平成27年度より国際共同研究加速基金が設置され,『国際共同研究強化』『国際活動支援班』『帰国発展研究(平成27年8月時点では詳細は未発表)』の3つの研究種目がスタートした.
このうち『国際共同研究強化』は「科研費に採択された研究者が,半年から1年程度海外の大学や研究機関で行う国際共同研究」を支援するために設けられた.「科研費に採択された研究者」とは,『基盤研究(海外学術調査を除く)』または『若手研究』に採択された研究者であり,すでに採択されている研究計画を格段に進展させることが期待されるものが400件程度選ばれる.しかしこの『国際共同研究強化』には,応募年度の4月1日現在で36歳以上45歳以下のものと年齢制限が付く.研究費は「渡航費・滞在費」「研究費」「代替要員確保のための経費」のそれぞれについて400万円が上限で,合計1,200万円以下である.
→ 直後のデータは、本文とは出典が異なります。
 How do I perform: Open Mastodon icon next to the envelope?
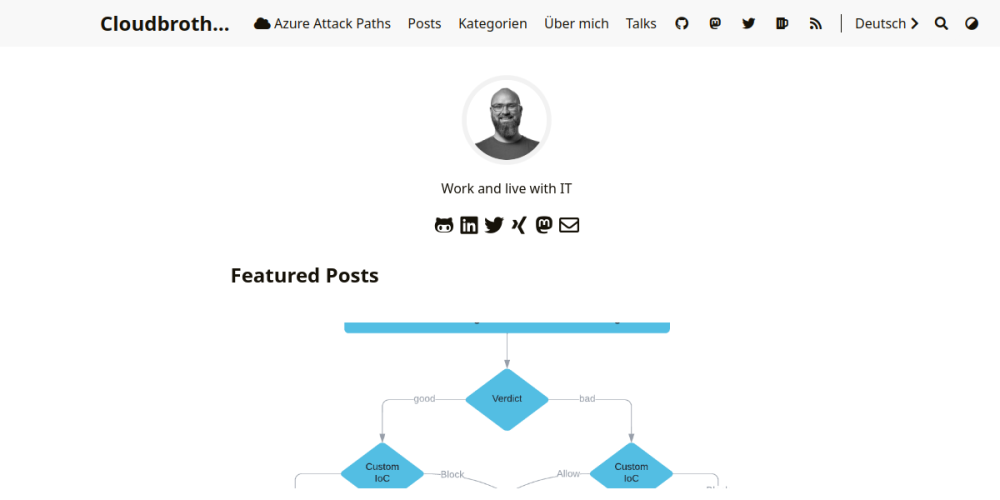(543, 225)

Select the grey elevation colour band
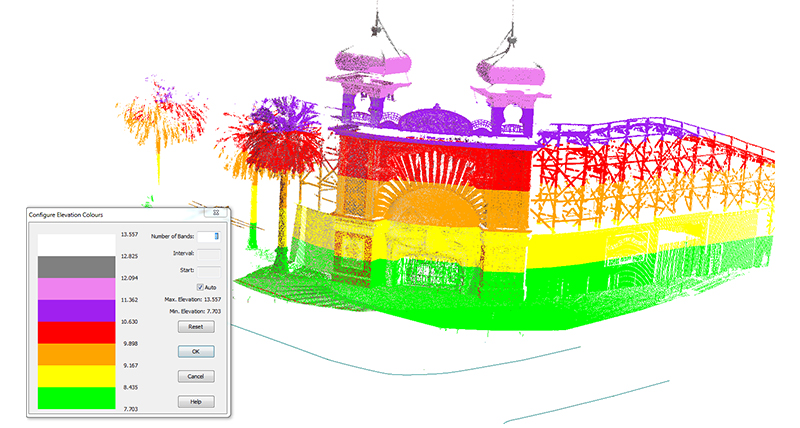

『国際活動支援班』は新学術領域研究における国際活動への支援として,新学術領域研究の領域代表者が応募できる.
また『帰国発展研究』は,海外にいる日本人研究者が,帰国後に予定される研究を支援するために設けられている.
なお平成27年度の『国際共同研究強化』の応募締め切りは9月28日(月曜日)午後4時30分、『国際活動支援班』の締め切りは8月24日(月曜日)午後5時15分である。国際共同研究を加速させるための,この基金の今後に期待したい.